Allí, el Creador del universo se hizo hombre, cercano, palpable, frágil como un recién nacido. Dios, que desde la eternidad contemplaba la creación como un dueño observa a los peces en una pecera, decidió hacerse pez entre ellos. No para infundir miedo, sino para compartir el agua que respiramos, los desafíos que enfrentamos, y mostrar el camino hacia la plenitud.
Un Dios infinito se limitó al tiempo y espacio humanos, haciéndose niño para que nosotros pudiéramos ser verdaderamente hijos. Sin embargo, la realidad del nacimiento de Jesús dista mucho de las dramatizaciones idílicas que a menudo representamos. No fue una noche tranquila, ni una paz superficial. Fue un tiempo de exilio, de persecución, de un genocidio cruel que arrebató la vida a los corderos más inocentes.
Herodes, con su sed de poder, dejó una lección amarga: la aspiración no debe ser ser como él, sino como un niño.
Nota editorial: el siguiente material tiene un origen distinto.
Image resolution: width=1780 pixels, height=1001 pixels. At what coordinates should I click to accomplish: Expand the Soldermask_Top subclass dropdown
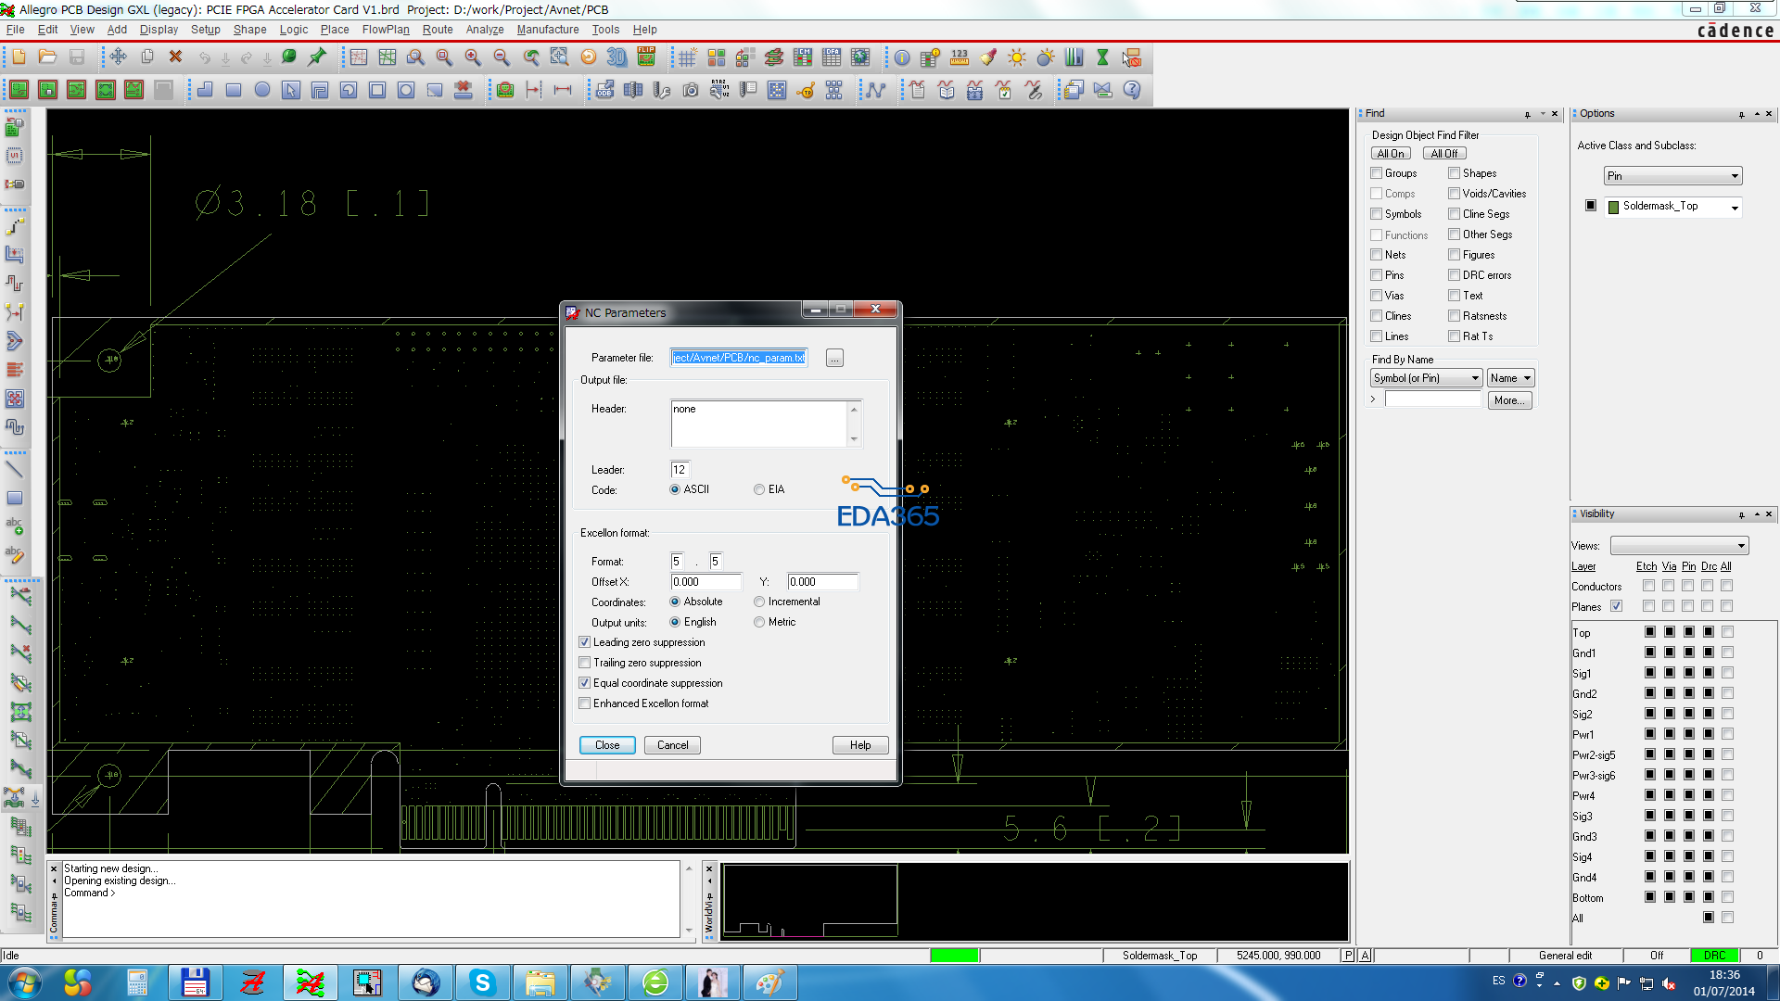pos(1734,208)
Porque la muerte, el gran nivelador, no hace distinción entre reyes y campesinos. Jesús vino a traer un reino abierto a todos. No importa nuestro origen, condición social o pasado. En Él no hay exclusividad, sino inclusión.
Es por eso que, aunque hoy la Navidad se vea teñida por invenciones como Santa Claus o la comercialización, debemos recordar su esencia: celebrar que el Rey ha nacido en nuestro corazón. Nadie celebra el cumpleaños de Herodes. Hoy, 2024 años después, seguimos recordando a Jesús. Su nacimiento sigue siendo una invitación para intimar con Dios, para reconciliarnos si nos hemos alejado, y para abrirnos al amor, la paz y la esperanza.
Que esta Navidad sea un tiempo de recogimiento, de valorar lo esencial y de mirar al pesebre con ojos de fe. Porque allí, entre pajas y estrellas, se encuentra el mensaje más puro: Dios está con nosotros, y su amor es el regalo que nunca deja de renovarse.